Yes, reorient() only works correctly if there are no crossings. It can still be exposed even with that limitation though, as long as it is documented. If there are crossings, the solution is not really defined I would say, as a path with crossings will be both clockwise and anti-clockwise, in parts. reorient() will then just take into account which one of these it is _more_, if I understand it correctly.
I am also weary of switching the fill rule. Many older browsers don't do evenodd in Canvas... Maybe it's one for v2.0.0 : )
reorient() is useful in any case, and maybe we can later improve it to handle crossing paths better or even correctly (if that is possible at all).
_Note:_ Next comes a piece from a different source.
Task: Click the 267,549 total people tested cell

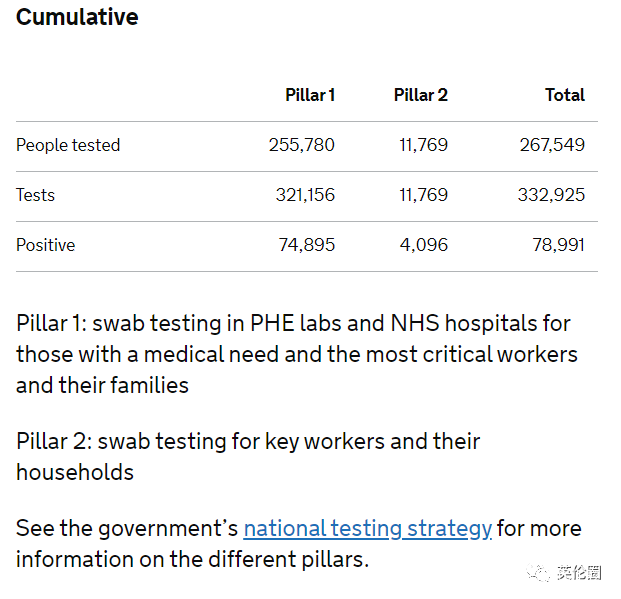Action: coord(552,145)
For for now simply using the current code should be sufficient.
Maybe there could be an option to automatically call reorient() after inserting children into a CompoundPath, but that option should be off by default.
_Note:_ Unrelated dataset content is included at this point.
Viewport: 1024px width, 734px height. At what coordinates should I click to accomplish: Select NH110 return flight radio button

I'm against performing such magic behind the scenes... What we currently do is already confusing, e.g. what if you manually created the path, and expect the sequence to be the same after adding?
Agreed, a change in the sequence would be a real problem.
While we are at this we should think about the behaviour of isClockwise() and setClockwise() in CompoundPath(). They don't make much sense, either, because the only look at the first child (which can be totally insignificant, as in the mountain svg). Maybe isClockwise() should calculate the orientation just like it is done is Path, but for all child paths? Or should they even be removed from CompoundPath? Are they required?
@iconexperience at the moment we use them only in the boolean operations, where we determine how to deal with the operands in relation to the performed type of operation: https://github.com/paperjs/paper.js/blob/develop/src/path/PathItem.Boolean.js#L93
// Give both paths the same orientation except for subtraction
// and exclusion, where we need them at opposite orientation.
if (_path2 && (operator.subtract || operator.exclude)
^ (_path2.isClockwise() ^ _path1.isClockwise()))
_path2.reverse();
I agree that it doesn't make that much sense to have CompundPath#isClockwise()...
If we keep the sort parameter that I just added to reorient(), then we could just peek at the first child here, since at this point it is safe to assume that it's the defining path. Is this the way to go, then?
See fc72c05e69c3e6a159c7226a3e9483c15f58667d for the change to reorient()
On further thought... We already have CompoundPath#getArea() which caches its results, and Path#isClockwise() basically returns this.getArea() >= 0 already. All we need to do is move it to CompoundPath! I think that's the solution, and then we don't need the sorting at all, I believe. Let me investigate.